While I imagine some or even much of Jackass has not aged well, as someone with two hilarious brothers, nothing delivers better on the specific wonderful experience of brother-having than Jackass. Therefore, I loved this profile of Wee Man.
Likewise, this profile of Kim Stanley Robinson, one of like three people who communicates well and accurately about climate change.
I need to check out the new Summer House for the musclebro (appreciate that his IG name is “alextrapcity”). His squat is allllmost at depth!

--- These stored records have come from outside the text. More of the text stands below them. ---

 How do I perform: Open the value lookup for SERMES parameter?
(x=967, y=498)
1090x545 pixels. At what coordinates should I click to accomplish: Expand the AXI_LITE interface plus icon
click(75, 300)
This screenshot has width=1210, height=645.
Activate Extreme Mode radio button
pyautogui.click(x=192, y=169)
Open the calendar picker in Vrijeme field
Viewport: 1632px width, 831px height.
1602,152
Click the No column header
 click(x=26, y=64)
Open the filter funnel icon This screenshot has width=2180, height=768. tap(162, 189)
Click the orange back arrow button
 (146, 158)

That’s all for this week. I love you for reading, thank you, maybe check to see if your local globogym has updated its equipment recently; you could be in for the time of your life! Let’s go—
As ever, I don’t override any medical professional who actually knows you. But I’d love to override the experience of anyone seeing other people doing 1200-calorie diets and saying, “That sounds good; I’ll have that,” with no other input or interrogation. ↩
I would love to know how we even landed on 1200 calories as the “magic” number; my best guess is that it’s because it is the basal metabolic rate for an “average-sized,” “normal” BMI (120lbs!), sedentary, average-height (5’4”) woman. Right to the BMR would be an EXTREME calorie deficit for anyone; I think few dietitians of sound mind would recommend anyone cutting so close to the bone of “minimum calories needed to survive if you were in a coma.” Also, most humans are bigger than this, thus need more food.